[WHAT THE EXERCISE ASKS]: From the line that holds "243x422 pixels." to the last line below, retype everything exactly and nothing else; omit pictures.

[SOURCE RECORDS]:
· · · · ·
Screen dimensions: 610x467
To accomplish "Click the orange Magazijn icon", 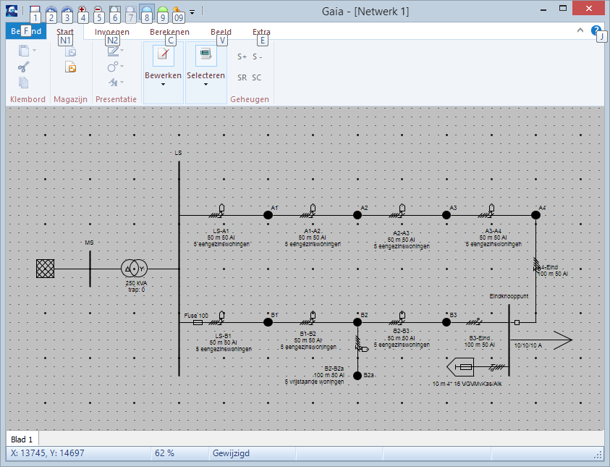I will [70, 67].
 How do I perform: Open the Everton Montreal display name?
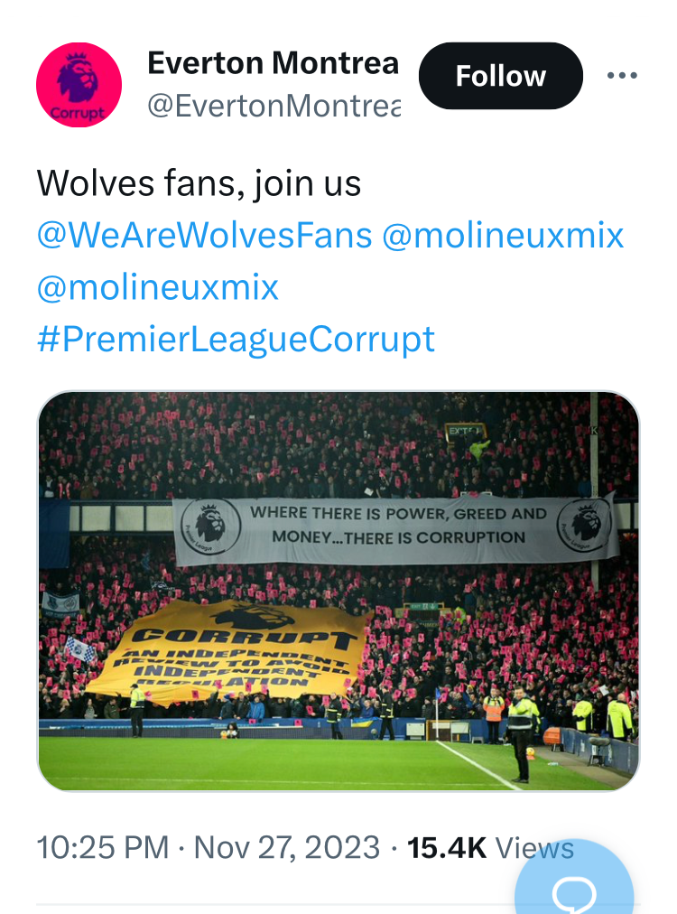(274, 63)
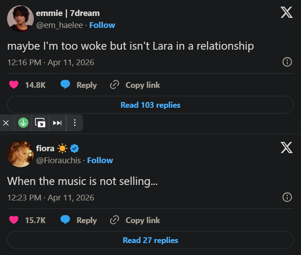Like fiora's tweet with heart icon
Image resolution: width=301 pixels, height=255 pixels.
pyautogui.click(x=14, y=220)
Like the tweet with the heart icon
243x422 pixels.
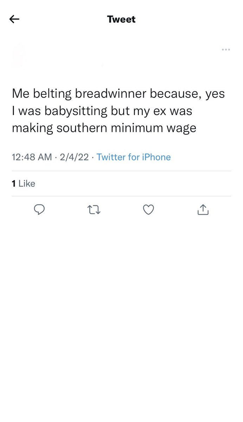(x=149, y=210)
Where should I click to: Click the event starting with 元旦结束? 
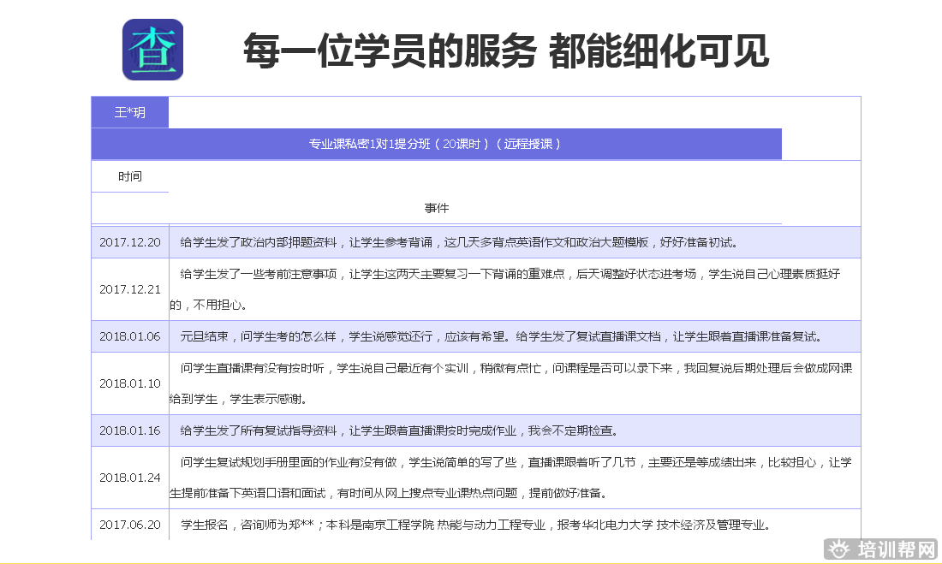(x=501, y=336)
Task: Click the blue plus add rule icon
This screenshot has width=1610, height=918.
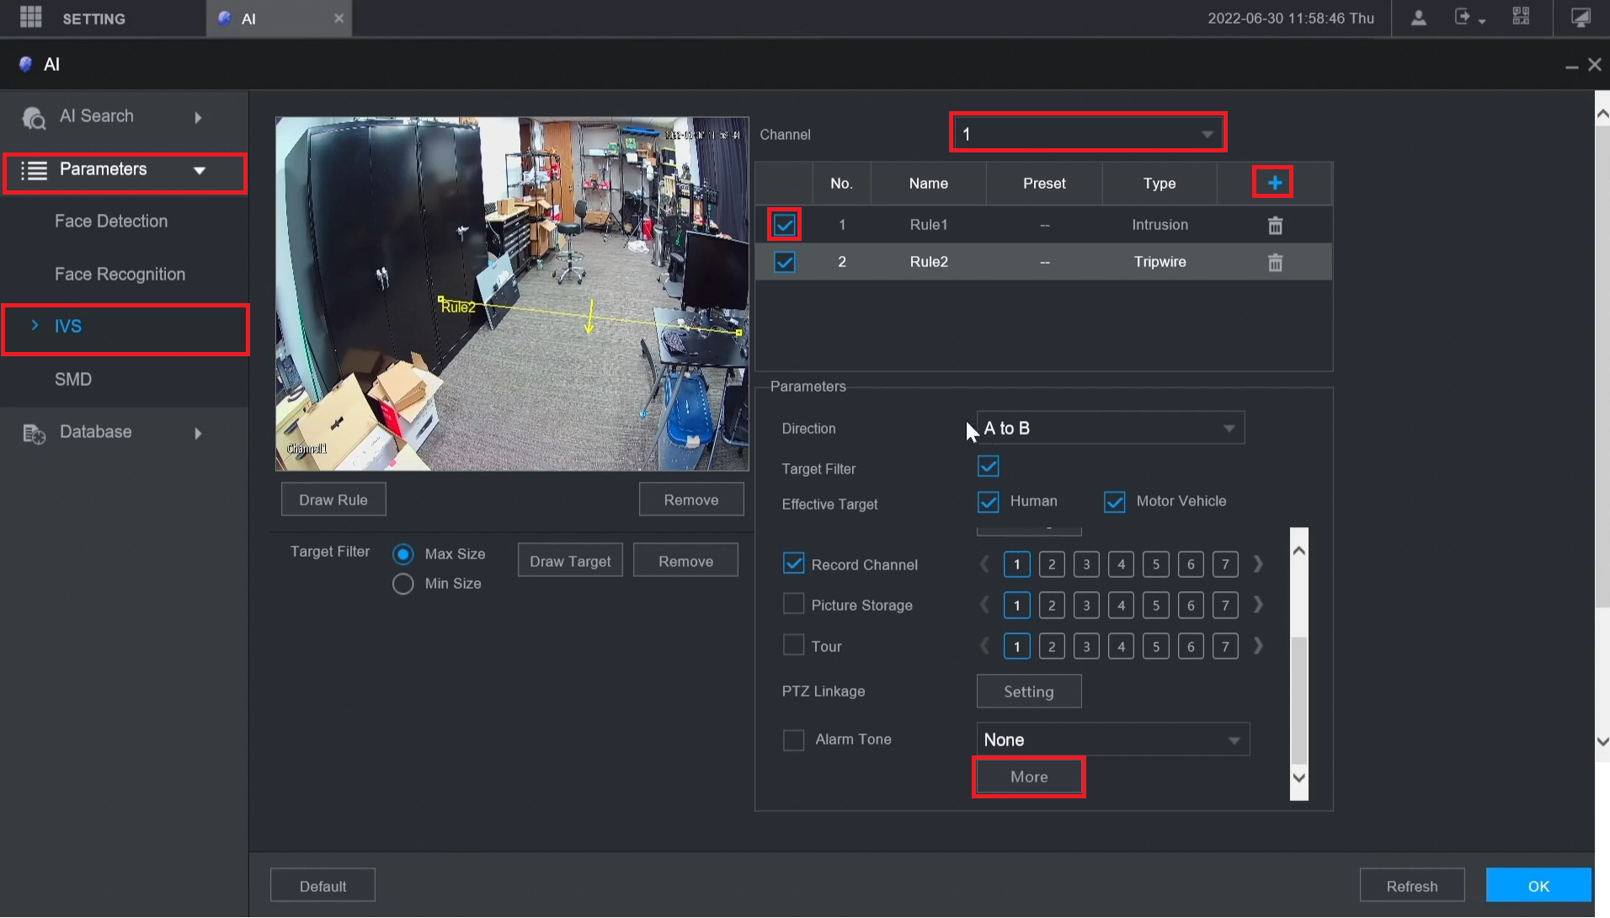Action: (x=1274, y=183)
· · · · ·
[RESULT OF THE TASK]:
243x422 pixels.
(x=149, y=210)
Where should I click to: Click the event starting with 元旦结束? 
(x=501, y=336)
Task: Click the blue plus add rule icon
This screenshot has width=1610, height=918.
Action: (x=1274, y=183)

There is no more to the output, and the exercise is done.